Page 16 of Extinction Machine


  “So much for resting,” said Mr. Bones, arching an eyebrow.

  “I’ll rest next week.”

  “It’s Sunday, it is next week.” Mr. Bones dragged over a heavy hand-carved wooden chair, flopped into it, crossed his ankles, and laid his heels on the edge of the bed.

  Howard waved a hand. “You know what I mean. The doctor said it was stress and exhaustion. Big surprise. Said all I needed was some rest … so I’m resting.”

  “How are you feeling? No bullshit.”

  The old man took off his reading glasses and tossed them onto the bed. He rubbed his eyes and sighed. After a moment he said, “I know this is what I wanted,” he said. “I know this is what I’ve worked my life for … but sometimes getting what you want is such a goddamn pain in the ass.” He cut a look at his friend. “No, don’t say it: It’s like a man complaining because he has to count every penny in a heap of treasure he found. This isn’t something that’s going to take me off the path. I’m not going to come to my senses and devote the rest of my life to charity and good works. I’m a monster, Bones, and I like being a monster.”

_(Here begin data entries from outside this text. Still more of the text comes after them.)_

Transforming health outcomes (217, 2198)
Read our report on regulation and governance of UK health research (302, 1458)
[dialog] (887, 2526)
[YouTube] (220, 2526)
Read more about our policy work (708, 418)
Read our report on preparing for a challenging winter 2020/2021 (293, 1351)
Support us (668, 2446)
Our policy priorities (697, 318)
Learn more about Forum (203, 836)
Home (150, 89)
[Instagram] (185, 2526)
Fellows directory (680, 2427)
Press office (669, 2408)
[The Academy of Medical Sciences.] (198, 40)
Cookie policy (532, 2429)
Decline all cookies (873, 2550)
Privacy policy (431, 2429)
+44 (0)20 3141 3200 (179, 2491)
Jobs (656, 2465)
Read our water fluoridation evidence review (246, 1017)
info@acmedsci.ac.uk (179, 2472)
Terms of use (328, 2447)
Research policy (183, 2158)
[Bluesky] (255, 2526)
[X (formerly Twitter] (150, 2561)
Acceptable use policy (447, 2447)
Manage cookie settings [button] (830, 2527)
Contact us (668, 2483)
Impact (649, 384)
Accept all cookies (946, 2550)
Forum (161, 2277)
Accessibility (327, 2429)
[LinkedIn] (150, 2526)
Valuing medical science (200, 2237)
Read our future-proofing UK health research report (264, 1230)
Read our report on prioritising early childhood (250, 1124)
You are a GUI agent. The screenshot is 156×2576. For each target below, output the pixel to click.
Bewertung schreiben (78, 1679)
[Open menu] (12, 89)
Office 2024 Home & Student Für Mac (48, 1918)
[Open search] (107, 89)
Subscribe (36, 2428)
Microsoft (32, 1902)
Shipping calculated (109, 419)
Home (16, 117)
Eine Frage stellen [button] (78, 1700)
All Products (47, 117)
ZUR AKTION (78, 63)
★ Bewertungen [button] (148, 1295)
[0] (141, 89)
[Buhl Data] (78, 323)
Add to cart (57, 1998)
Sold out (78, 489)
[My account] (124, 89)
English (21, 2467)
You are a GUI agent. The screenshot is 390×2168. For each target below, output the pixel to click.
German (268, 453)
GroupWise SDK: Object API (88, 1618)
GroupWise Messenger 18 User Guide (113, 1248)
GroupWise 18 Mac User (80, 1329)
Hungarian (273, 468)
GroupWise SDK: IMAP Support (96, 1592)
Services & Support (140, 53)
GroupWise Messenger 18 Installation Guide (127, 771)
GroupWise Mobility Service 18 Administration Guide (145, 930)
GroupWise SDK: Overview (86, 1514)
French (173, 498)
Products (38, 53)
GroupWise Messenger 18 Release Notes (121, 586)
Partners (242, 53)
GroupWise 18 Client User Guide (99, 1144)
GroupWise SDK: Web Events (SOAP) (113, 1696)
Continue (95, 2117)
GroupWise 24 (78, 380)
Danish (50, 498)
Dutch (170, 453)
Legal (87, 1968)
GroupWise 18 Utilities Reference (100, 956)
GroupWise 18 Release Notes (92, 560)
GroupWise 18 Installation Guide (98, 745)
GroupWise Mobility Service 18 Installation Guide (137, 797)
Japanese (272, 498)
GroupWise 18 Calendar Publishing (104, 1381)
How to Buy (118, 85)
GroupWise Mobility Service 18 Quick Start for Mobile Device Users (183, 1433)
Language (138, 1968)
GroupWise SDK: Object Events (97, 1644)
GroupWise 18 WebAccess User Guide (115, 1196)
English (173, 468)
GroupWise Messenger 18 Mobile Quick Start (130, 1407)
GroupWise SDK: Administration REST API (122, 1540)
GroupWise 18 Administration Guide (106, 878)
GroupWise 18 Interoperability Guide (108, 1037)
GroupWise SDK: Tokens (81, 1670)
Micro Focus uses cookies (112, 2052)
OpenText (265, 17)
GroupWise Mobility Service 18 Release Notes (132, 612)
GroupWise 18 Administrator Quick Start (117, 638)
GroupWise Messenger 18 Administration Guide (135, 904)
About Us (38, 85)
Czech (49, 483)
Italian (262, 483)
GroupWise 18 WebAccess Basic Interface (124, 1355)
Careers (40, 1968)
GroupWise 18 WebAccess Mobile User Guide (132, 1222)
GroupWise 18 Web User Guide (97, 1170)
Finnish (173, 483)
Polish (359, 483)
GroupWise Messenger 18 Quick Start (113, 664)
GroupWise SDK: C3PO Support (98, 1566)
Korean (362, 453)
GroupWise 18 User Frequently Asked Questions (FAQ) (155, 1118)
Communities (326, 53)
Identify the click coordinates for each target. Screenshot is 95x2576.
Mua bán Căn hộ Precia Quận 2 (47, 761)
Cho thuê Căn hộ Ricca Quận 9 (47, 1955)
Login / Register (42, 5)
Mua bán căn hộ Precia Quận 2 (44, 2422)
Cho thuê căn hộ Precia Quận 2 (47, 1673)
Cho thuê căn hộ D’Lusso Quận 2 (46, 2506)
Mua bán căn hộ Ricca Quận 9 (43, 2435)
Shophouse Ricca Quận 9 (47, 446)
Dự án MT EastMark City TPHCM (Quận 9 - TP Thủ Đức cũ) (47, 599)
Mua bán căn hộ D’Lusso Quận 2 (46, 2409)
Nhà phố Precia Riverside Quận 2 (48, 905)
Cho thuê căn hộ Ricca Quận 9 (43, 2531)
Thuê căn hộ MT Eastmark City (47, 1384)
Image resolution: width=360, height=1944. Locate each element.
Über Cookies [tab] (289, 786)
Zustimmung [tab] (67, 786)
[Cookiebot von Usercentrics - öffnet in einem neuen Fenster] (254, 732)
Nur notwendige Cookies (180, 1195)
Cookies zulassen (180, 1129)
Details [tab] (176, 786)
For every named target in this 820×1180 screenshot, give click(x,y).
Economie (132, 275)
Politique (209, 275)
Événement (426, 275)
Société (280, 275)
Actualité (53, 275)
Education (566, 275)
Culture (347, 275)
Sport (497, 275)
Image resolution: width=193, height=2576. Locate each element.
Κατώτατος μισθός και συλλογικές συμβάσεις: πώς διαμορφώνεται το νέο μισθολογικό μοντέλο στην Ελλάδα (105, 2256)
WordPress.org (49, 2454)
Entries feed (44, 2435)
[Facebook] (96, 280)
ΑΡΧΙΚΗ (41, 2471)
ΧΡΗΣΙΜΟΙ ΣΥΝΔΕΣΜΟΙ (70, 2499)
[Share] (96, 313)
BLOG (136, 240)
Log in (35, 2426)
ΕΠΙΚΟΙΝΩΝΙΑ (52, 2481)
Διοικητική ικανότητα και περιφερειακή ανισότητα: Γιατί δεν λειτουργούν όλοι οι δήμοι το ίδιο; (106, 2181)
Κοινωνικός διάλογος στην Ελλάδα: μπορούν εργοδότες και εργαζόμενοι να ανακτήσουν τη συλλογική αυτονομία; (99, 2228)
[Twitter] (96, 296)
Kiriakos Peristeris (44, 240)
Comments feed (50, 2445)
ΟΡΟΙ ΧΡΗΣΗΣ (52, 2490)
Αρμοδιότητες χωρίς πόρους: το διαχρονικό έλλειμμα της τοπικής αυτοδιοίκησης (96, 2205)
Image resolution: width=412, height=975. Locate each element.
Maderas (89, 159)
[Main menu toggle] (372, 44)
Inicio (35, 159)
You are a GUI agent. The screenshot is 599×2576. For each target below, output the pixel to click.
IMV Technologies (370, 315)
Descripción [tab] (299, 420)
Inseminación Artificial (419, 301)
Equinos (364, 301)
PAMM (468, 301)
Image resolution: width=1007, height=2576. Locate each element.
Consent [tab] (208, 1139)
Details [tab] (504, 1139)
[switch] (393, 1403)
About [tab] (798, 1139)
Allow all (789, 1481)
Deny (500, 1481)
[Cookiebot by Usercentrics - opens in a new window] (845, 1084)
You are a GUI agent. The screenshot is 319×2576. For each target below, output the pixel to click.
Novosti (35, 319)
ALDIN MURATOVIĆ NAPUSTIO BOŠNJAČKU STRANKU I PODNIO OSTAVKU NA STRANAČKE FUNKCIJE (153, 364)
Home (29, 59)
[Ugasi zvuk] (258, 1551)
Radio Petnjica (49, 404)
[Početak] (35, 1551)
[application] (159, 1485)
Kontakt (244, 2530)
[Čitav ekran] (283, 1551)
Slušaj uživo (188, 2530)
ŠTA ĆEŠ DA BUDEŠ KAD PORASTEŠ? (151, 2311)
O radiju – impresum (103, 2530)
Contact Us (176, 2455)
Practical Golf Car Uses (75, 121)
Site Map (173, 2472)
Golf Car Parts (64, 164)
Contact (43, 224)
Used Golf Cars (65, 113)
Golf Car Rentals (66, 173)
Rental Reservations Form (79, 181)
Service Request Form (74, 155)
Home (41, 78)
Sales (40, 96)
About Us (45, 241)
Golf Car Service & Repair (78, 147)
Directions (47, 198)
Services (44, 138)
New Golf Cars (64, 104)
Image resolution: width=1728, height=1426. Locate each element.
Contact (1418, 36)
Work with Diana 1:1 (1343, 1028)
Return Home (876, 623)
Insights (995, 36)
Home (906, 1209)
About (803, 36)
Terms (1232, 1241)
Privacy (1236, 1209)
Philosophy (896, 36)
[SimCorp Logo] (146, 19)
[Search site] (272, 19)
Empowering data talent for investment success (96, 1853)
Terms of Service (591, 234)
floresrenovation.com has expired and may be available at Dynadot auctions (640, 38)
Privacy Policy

  “But it’s still a pain in the ass to count all that treasure,” said Mr. Bones softly.

  “It is. Am I weak for saying that?”

  “You’re human. And I’ll bet every hero and every conqueror in history had these moments. Alexander the Great probably needed to hang out in his tent, get drunk, fart, read some trash scrolls.”

  Howard nodded. “They should show that in the history books. Downtime of the rich and powerful.”

  “We can fund a reality show,” said Bones, “Kicking Back with Kings.”

  They laughed about it. Quietly, respecting the needs of the moment. And then they sat in companionable silence for a time, listening to the drifting music from the speakers mounted high in the corners of the room. A playlist of old blues. All covers of Willie Dixon tunes.

  “We could bag it,” said Mr. Bones, and when Shelton looked at him in surprise, he continued, “We could. All of it. We could let the air show be just an air show. We’ll have everyone here to fly their planes and we’ll be affable hosts. We could let Yuina continue to do what she already thinks she’s doing. We could stop the cyber-attacks and let Ledger and the DMS dig their way out from under without any further interference from us, we could call off the Closers and tell Tull to go back to trying to be a person.”

  “What about the Chinese? I can’t help feeling that they’re closer than we think.”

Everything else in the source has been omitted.